Trust After the Fall: What the FTX Collapse Really Changed for Digital Asset Markets
- TrustSphere Network

- Jan 12
- 3 min read

The third edition of insights from the Web3 Trust Summit, hosted by Terminal 3 during Hong Kong Fintech Week 2025, turned its focus to one of the most sensitive and consequential questions in digital assets: what does it actually take to scale trust to an institutional level?
The session brought together senior voices from exchanges, market makers, and blockchain ecosystems, moderated by Lincoln Innes, with panelists Bullish, Auros, and the Solana Foundation. What emerged was not a technology-first discussion, but a candid reassessment of priorities following the November 2022 collapse of FTX.
Solving the Wrong Problems First
One of the panel’s most striking conclusions was that the industry optimised for the wrong signals in its early growth phase. Yield, speed, and user growth dominated decision-making, while governance, counterparty risk, and operational resilience were treated as secondary concerns.
That changed abruptly after FTX.
As Michael Lau of Bullish reflected, regulatory licensing, audits, and transparency were initially met with indifference. Only after systemic failure did proof of reserves, governance structures, and auditability become central to valuation and trust. The shift was not incremental—it was existential. Trust moved from a marketing slogan to a prerequisite for survival.
This inflection point mirrors patterns long seen in traditional finance: markets often undervalue resilience until the first major shock exposes its absence.
Trust Is Human Before It Is Technical
While much attention is placed on cryptographic proofs and infrastructure, the discussion surfaced a less comfortable truth: trust is still deeply personal. Le Shi of Auros highlighted how, during the industry’s reckoning, professional lineage and institutional culture mattered as much as technology.
Participants increasingly assessed counterparties not just by on-chain transparency, but by who was behind the operation—whether teams came from conservative, regulated TradFi backgrounds or from less scrutinised environments. In this sense, Web3 did not escape human trust dynamics; it amplified their consequences.
This represents a clear maturation of the market. Blockchain transparency does not remove counterparty risk—it accelerates its impact when governance fails.
The Coordination Gap Holding Back Scale
If trust within firms has improved, trust between systems remains fragmented. Nowhere is this more visible than in Hong Kong. Despite deep capital markets, advanced infrastructure, and proactive regulators, progress remains uneven.
As Lu Yin of the Solana Foundation observed, Hong Kong has all the components required for digital assets to scale—but alignment between regulators, banks, and market participants remains incomplete. Each stakeholder waits for the others to move first.

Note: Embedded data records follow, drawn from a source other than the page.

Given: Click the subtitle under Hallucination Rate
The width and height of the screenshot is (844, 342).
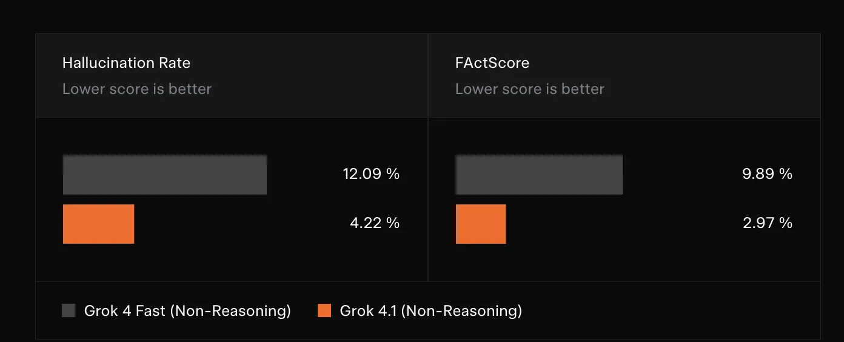Looking at the screenshot, I should [137, 89].
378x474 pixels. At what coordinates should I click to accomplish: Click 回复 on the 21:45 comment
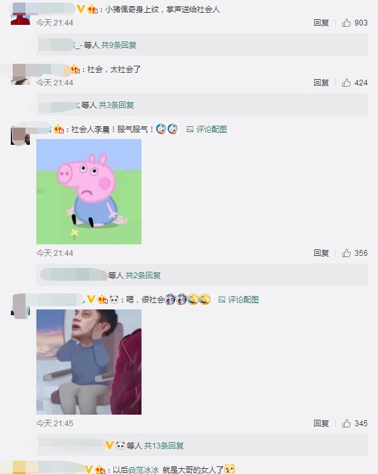point(321,423)
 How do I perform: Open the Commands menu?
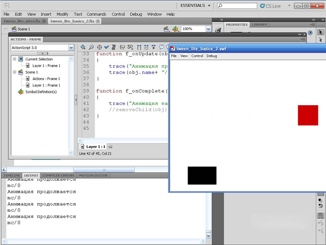[96, 14]
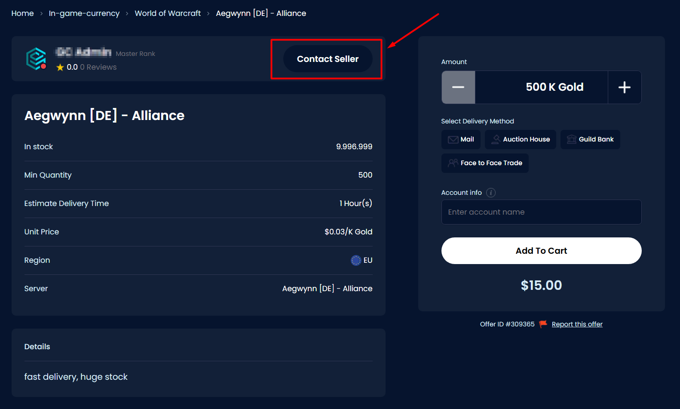Open In-game-currency breadcrumb link
This screenshot has width=680, height=409.
coord(84,13)
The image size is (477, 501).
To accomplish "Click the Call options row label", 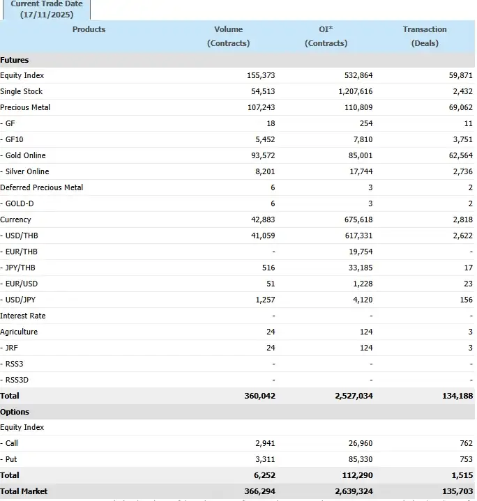I will tap(10, 443).
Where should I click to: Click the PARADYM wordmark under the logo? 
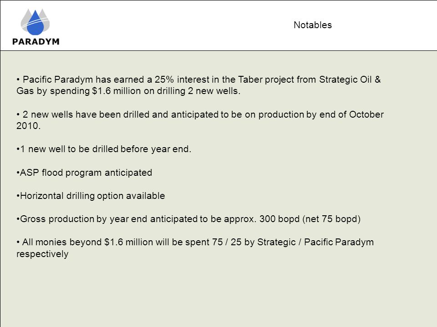pyautogui.click(x=36, y=41)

Banks seek regulatory certainty before onboarding crypto clients. Regulators want proven, stable business models before expanding frameworks. Builders need both banking access and regulatory clarity to justify long-term investment. The result is a circular dependency that slows momentum.
This is not unique to Hong Kong. It is a structural challenge facing most major financial centres attempting to bridge traditional finance and decentralised systems.
The Institutional Scale Problem Few Address Openly
Beyond coordination, the panel addressed a deeper structural issue: market depth. For sovereign wealth funds and large asset managers, crypto presents an uncomfortable dilemma. Allocate capital at a scale that matters to their balance sheet, and they risk distorting the market. Allocate less, and the effort is operationally unjustifiable.
With global equities exceeding US$120 trillion in market capitalisation and crypto hovering around US$3 trillion, there is little middle ground for institutions seeking meaningful exposure without outsized impact. Many remain unconvinced that current market structures can absorb large-scale institutional flows without instability.
At the same time, as centralised exchanges adopt stricter KYC and regulatory controls to attract institutional capital, they move away from the permissionless access that originally drove retail adoption. Those users have not disappeared—they have shifted toward decentralised protocols, creating a bifurcated ecosystem with fundamentally different trust models serving different constituencies.
A Narrow Window for First Movers
Regulation is also compressing competitive timelines. Once a jurisdiction finalises a workable framework, innovators move quickly. Financial infrastructure benefits from strong network effects, and early movers tend to entrench advantage.
The implication is clear: jurisdictions that hesitate risk losing entire ecosystems to faster-moving peers. But decisive action requires rare alignment across public and private sectors—a challenge that few markets consistently achieve.
What Actually Builds Trust Going Forward
Despite different perspectives, the panel converged on a shared conclusion. Trust in digital assets is not a binary state achieved through licensing, audits, or technology alone. It is a continuous process.
Education, coordination, operational discipline, and time all matter. Longevity itself becomes a signal—firms that survive multiple cycles, execute consistently, and adapt to regulatory expectations earn credibility that cannot be fast-tracked.
The infrastructure is improving. Regulatory frameworks are emerging. Institutional capital is watching closely.
The unanswered question is whether key markets can coordinate quickly enough to convert interest into sustained participation—or whether caution will continue to outweigh conviction.
Where do you see the biggest coordination failures still blocking institutional adoption of digital assets?